The national committee said, “It is cruel and divisive to whip up hysteria around the so-called ‘fiscal cliff’ crisis. The calls to make benefit cuts to Social Security and Medicare go in the opposite direction of the mandate delivered by the majority of voters on November 6. The message of the election clearly was: tax the wealthy more and protect Social Security, Medicare and Medicaid.”
It also said the expiration of the “Bush era tax cuts for the wealthy” should be only the starting point.
“We support calls for a financial transaction tax, for closing the capital gains loophole and increasing tax rates on millionaires to the level of the prosperous 1960s, and cutting the level of Pentagon spending in order to meet pressing domestic priorities that create jobs.”
The comment was in a report to the Communist Party USA National Committee from the party’s chairman, Sam Webb.
“We meet on the heels of an enormous people’s victory. It was a long and bitterly contested battle in which the forces of inclusive democracy came out on top. The better angels of the American people spread their wings,” he wrote in the online report.
He said blacks, Hispanics and women worked together to defeat “racist … white people” and that it now is time for the Communist Party USA to work on the foundations established by Obama on issues regarding the environment, homosexual marriage and minorities to its potential.

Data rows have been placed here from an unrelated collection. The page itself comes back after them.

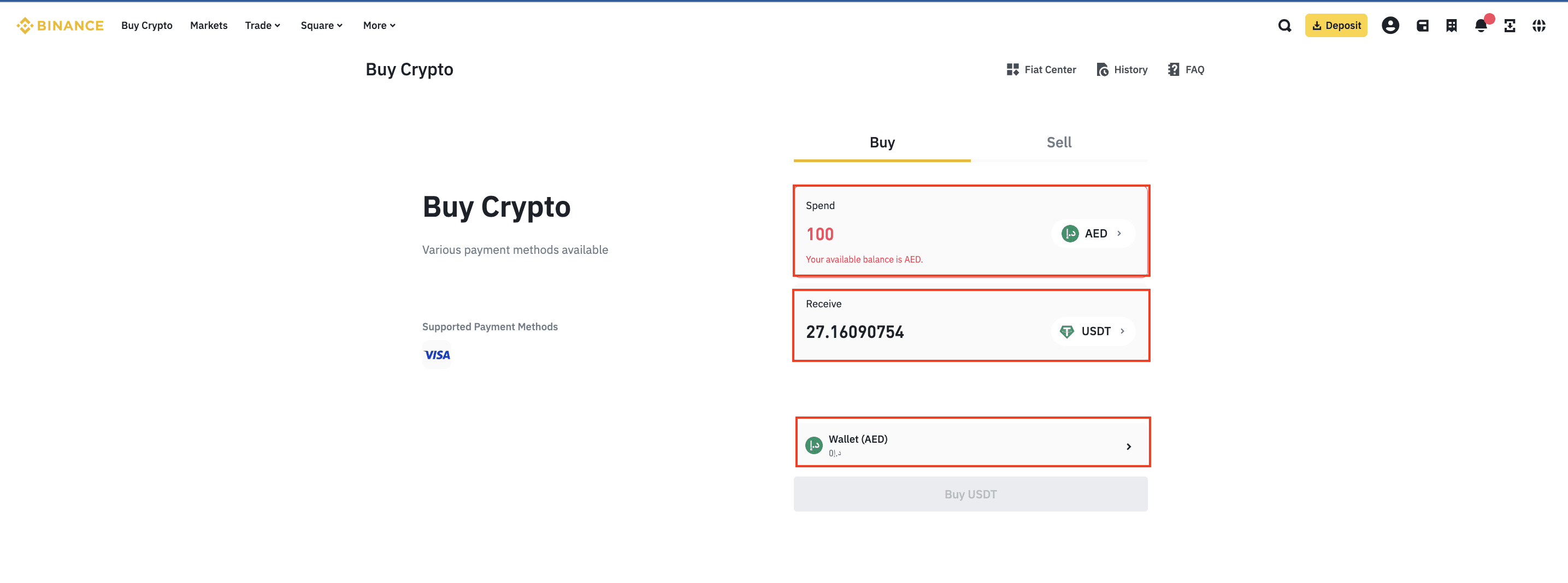
Task: Open the user profile icon
Action: point(1390,26)
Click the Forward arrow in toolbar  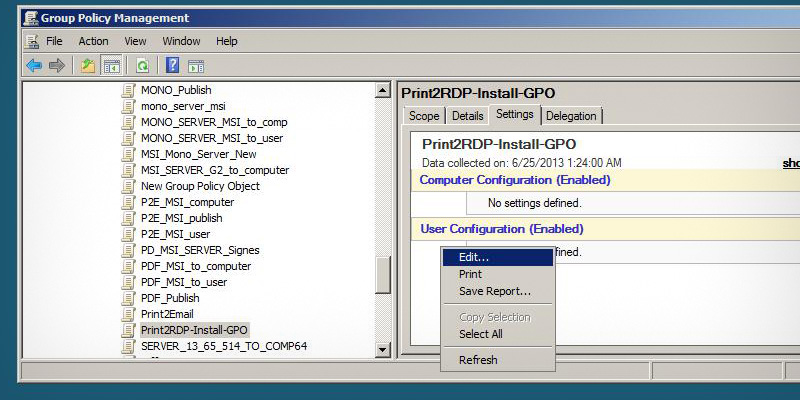click(57, 66)
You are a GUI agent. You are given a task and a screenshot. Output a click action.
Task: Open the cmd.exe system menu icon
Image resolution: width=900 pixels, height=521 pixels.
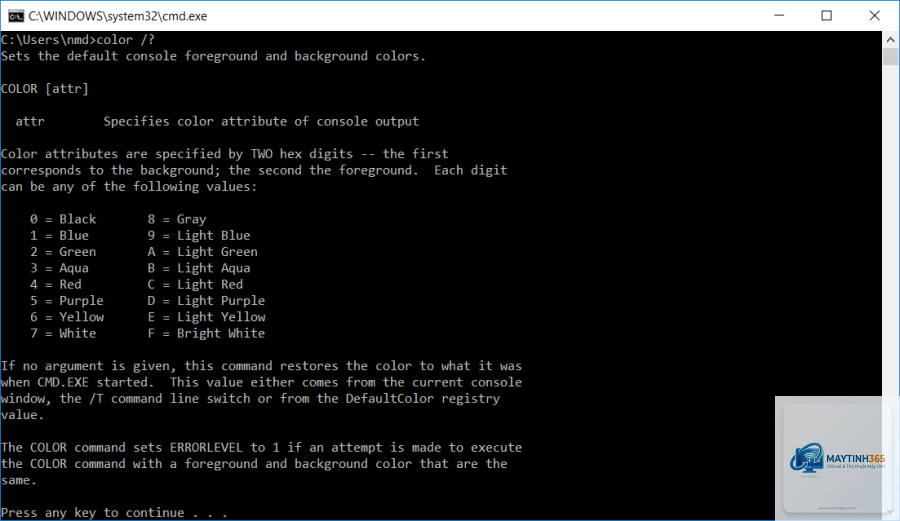(x=15, y=15)
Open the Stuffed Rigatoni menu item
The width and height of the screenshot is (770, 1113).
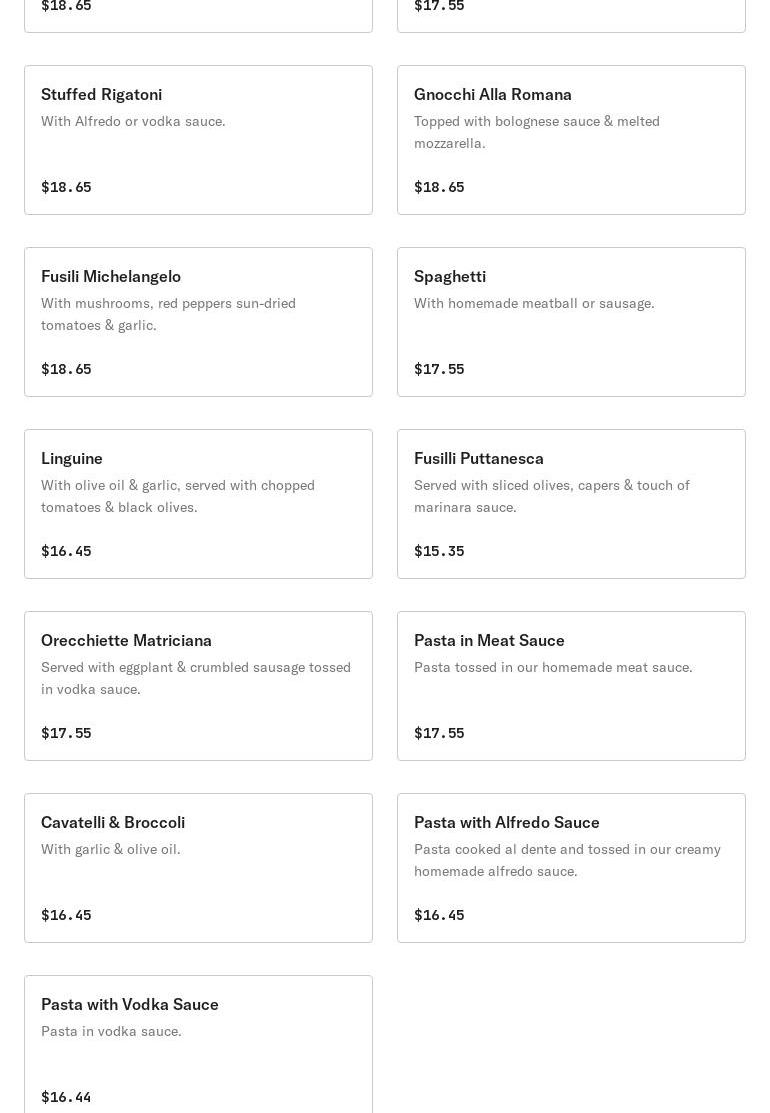[198, 140]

“If anything the vote … is an insistent call for action on the most pressing problems facing the working class and people. That is the election’s mandate,” he wrote. “This was not a vote in favor of destroying social programs like Social Security, Medicare, and Medicaid; or rolling back domestic spending; or resolving the budget crisis on the people’s backs.
“It was instead a vote for jobs, housing relief, health care, withdrawal of our troops from Afghanistan, an end to U.S.-led wars in the Middle East, preservation of the social safety net, health care access, reproductive rights, and equal pay for women, infrastructure renewal (an issue that took on greater importance after megastorm Sandy), marriage equality, a larger commitment to public education, a tax system in which the wealthiest families and corporations pay a much larger share, reform of our punitive and anti-democratic immigration laws, a reduction in unconscionable inequality, a legislative and electoral system that isn’t awash with corporate money,” he wrote.